2 GÜN 30 EKİM CUMARTESİ
sabah pırıl pırıl bir hava ile uyandık ee hava biraz'da serin:)) gökyüzü çok güzel tabii bende şanslıyım benimle birlikte gökyüzünden daha temiz ve daha güzel iki tane hanım var:)) kahvaltıya indik kahvaltıdan sonra bugün IHLARA TURU yapacağız:))09:30 turumuz başlayacak biraz'da heyecanlıyız:)kahvaltımızı yaptıktan sonra turu beklemeye başladık 15 dakika sonra tur minübüsü geldi ve bindik. rehberimizde hakkari'li bir hnm GÜL tekrar tekrar teşekkürler sana:))önce panaroma turu ile başladık tepeden manyak kapadokya panaromasıvar tabii biz boş dururmuyuz hemen fotoğraflamaya başladık:)) sonrasında DERİNKUYU'ya doğru hareket ettik.derinkuyudayız
Nevşehir’in 21 km. batısındaki Kaymaklı yeraltı şehri ile ondan 9 km. sonraki Derinkuyu yeraltı şehrini gezmek için girişten itibaren var olan yön levhalarını izliyorsunuz. Şehrin giriş katında hayvanların bağlandığı yerler bulunuyor. Sonra da yiyeceklerin depolandığı bir başka bölüme geçiliyor. Yeraltı şehrinin her bir bölümü diğerine dar tünellerle bağlanıyor. Ve her giriş değirmentaşı biçimindeki hareketli kaya kapılarla kapatılabiliyor, bu şekilde düşman saldırılarından korunuluyor. Yeraltı şehrinin şarap yapımında kullanılan odaları da var. Şehir toplam 40 metre derinlikte 8 kattan oluşuyor. Şehrin mükemmel bir doğal havalandırma sistemi var. Ortak mutfağı ikinci katta. Gerek Kaymaklı’daki, gerekse Derinkuyu’daki yeraltı şehirlerinin tüm katları henüz ziyarete açık değil. Kaymaklı’nın 20 metre derinlikteki 4. katına, Derinkuyu’da ise 55 metre derinlikteki 8. katına inilebiliyor. Derinkuyu’nun toplam alanı 4.5 kilometrekare. Yaklaşık 20.000 kişinin yaşadığı tahmin ediliyor. Kaymaklı ise Derinkuyu’nun aşağı yukarı yarısı kadar. sıradaki yer "IHLARA VADİSİ"

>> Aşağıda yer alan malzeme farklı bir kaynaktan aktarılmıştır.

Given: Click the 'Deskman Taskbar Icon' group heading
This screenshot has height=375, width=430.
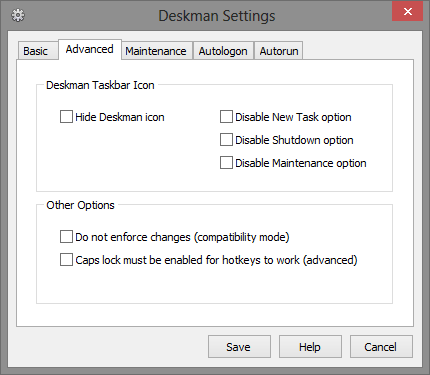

Hangi yoldan giderseniz diğerinden dönün ve böylelikle her iki güzergahıda gezmiş olursunuz. Vadiyi bir uçtan öteki uca Melendiz çayı boyunca geçebilirsiniz. Uzunluğu yaklaşık 10 kilometre. Derinliği ise 80 metre. Bu kadar uzun bir yolu yürümek istemiyorsanız, köyü geçtikten sonra vadiye tepeden bakan lokantanın bulunduğu yere gidip, merdivenle aşağıya inebilirsiniz. Yüz metre derindeki vadiye merdivenle inip çıkmanın da biraz yorucu olacağını hatırlatayım:)). Kanyonun her iki yamacında kayalara yaklaşık 100 kilise oyulmuş. Kiliseler çoğunlukla 11. yüzyılda inşa edilmiş. En iyi durumda olup ziyarete açık bulunanları ise Eğritaş Kilisesi (Köyden yürüyerek veya merdivenle bir saatlik mesafede), Kokar Kilise (Çayın sol kıyısında, merdivene 1 km. uzaklıkta), Pürenli Seki Kilisesi, Ağaçaltı Kilisesi (Merdivenin hemen yakınında, Yılanlı Kilisesi (Köprüyle geçilen sağ tarafta), Bahattin Samanlığı Kilisesi (Belisırma Köyü girişinde, çayın sol kıyısında), Kırkdamaltı Kilisesi (Belisırma Köyüne 500 metre), Sümbüllü Kilise (Merdivenin sol tarafından 250 m. ileride). Direkli Kilise’dir (Belisırma Kilisesi karşısında manastır kilisesi). ve başladık vadi'de yürümeye (ölmeden önce mutlaka bu vadiye gidin)ve hatta bırakın kendinizi vadinin o güzel havasına,suyuna:))2 km kadar yürüdükten sonra turumuzun devamı olan "BELİSIRMA" köyüne öğlen yemeğine gittik.öğle yemeğinde köfte,tavuk sote ,balık, testi kebabı,pilav, salata menüsü var idi.hee bu arada amerikalı bir hatunla tanıştım yemek'tede beraberdik:)) ben hatunla dünya meselelerini konuşuyorum. bizim gülay ve turdan tanıdığımz hnm'larda sürekli laf atıyorlar yahu gülay laf atmada kıza konsantre olamıyorum dedim gülüştük:))ancak beni dinleyen kim:)) biz önemli bir konuyu konuşuyoruz onlarda işin gırgırında:))herhalde amerikalı hatun'da anlamış olacakki oda gülmeye başladı:)) yemekten sonra diğer muhteşem yer daha size" YAPRAKHİSAR"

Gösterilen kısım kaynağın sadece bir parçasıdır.